El rostro de Sturm se tornó pálido como el de un muerto. Desvió la mirada hacia Tanis, quien intentó ocultar su sorpresa ante las alarmantes nuevas. Pero no disponían de tiempo para discutir. El sonido de los cuernos, que resonaban disonantes en la helada atmósfera, era cada vez más cercano. Los caballeros y los compañeros se separaron; los primeros se dirigieron a su campamento en las colinas, los segundos decidieron permanecer en la ciudad.
Los habitantes de Tarsis habían salido de sus casas y elucubraban en las calles sobre aquel extraño sonido que nunca habían oído y que no conseguían identificar. Sólo uno de los tarsianos supo lo que era. En la Sala del Consejo, al oír aquel ruido, el señor se puso inmediatamente en pie. Girándose rápidamente se volvió hacia el sonriente draconiano oculto tras él entre las sombras.
—¡Dijiste que no nos ocurriría nada! —exclamó el señor con los dientes apretados—.Todavía estamos negociando...
—El Señor del Dragón se ha cansado de negociaciones —manifestó el draconiano esbozando un bostezo ——. Y a la ciudad no le ocurrirá nada... aunque por supuesto, recibiréis una lección.
El señor hundió la cabeza entre las manos. Los otros miembros del Consejo, sin comprender muy bien lo que estaba sucediendo, se miraron unos a otros, sobrecogidos al ver resbalar lágrimas entre los dedos de su señor.

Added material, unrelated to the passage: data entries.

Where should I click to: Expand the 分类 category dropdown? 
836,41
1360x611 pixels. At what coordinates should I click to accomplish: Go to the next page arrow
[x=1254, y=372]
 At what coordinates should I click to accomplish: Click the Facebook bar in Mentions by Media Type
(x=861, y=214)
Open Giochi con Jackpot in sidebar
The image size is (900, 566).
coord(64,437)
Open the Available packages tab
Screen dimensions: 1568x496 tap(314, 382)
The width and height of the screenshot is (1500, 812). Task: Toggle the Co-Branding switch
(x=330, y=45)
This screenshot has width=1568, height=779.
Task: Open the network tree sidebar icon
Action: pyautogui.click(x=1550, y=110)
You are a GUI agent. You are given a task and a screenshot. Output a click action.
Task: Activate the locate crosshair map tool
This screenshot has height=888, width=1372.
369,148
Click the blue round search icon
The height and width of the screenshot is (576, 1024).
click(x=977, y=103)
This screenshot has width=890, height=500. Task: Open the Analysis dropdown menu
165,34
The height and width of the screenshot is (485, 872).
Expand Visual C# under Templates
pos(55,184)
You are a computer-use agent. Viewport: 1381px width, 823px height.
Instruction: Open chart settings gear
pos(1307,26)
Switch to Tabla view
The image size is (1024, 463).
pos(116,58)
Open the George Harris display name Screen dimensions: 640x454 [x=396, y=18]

El cielo ya estaba repleto de inmensos dragones rojos, cientos de ellos. Volaban en pequeñas escuadrillas de tres o de cinco, con las alas extendidas llameando rojizas bajo el sol poniente. La gente de Tarsis sólo comprendía una cosa que aquél era el vuelo de la muerte.
Cuando los dragones volaron más bajo, realizando los primeros vuelos rasos sobre la ciudad, difundieron un pánico mucho más mortífero que las llamas que lanzaban. Cuando la sombra de sus alas oscureció la agonizante luz del día, los habitantes de Tarsis tuvieron un único pensamiento: escapar.
Pero no había forma de hacerlo.
Los dragones atacaron sabiendo que no iban a encontrar resistencia. Volaban en círculo uno tras otro, lanzándose en picado desde el cielo cual disparos abrasivos, haciendo arder edificio tras edificio con su flamígero aliento. Los incendios iniciados originaron sus propias tormentas de viento y las calles se llenaron de un humo sofocante, convirtiendo el atardecer en noche cerrada. Comenzó a llover ceniza. Los gritos de terror se trocaron en gritos de agonía cuando la muerte hizo su aparición en aquel ardiente abismo en el que se había convertido Tarsis.
Con los primeros ataques de los dragones, una riada de aterrorizada humanidad inundó las incandescentes calles de Tarsis. Muy pocos tenían una idea clara de dónde se dirigían. Algunos gritaban que estarían a salvo en las colinas, otros corrían hacia la antigua costa, mientras otros intentaban alcanzar las murallas de la ciudad. Sobre ellos se cernían los dragones, quemándolo todo, arrasándolo todo.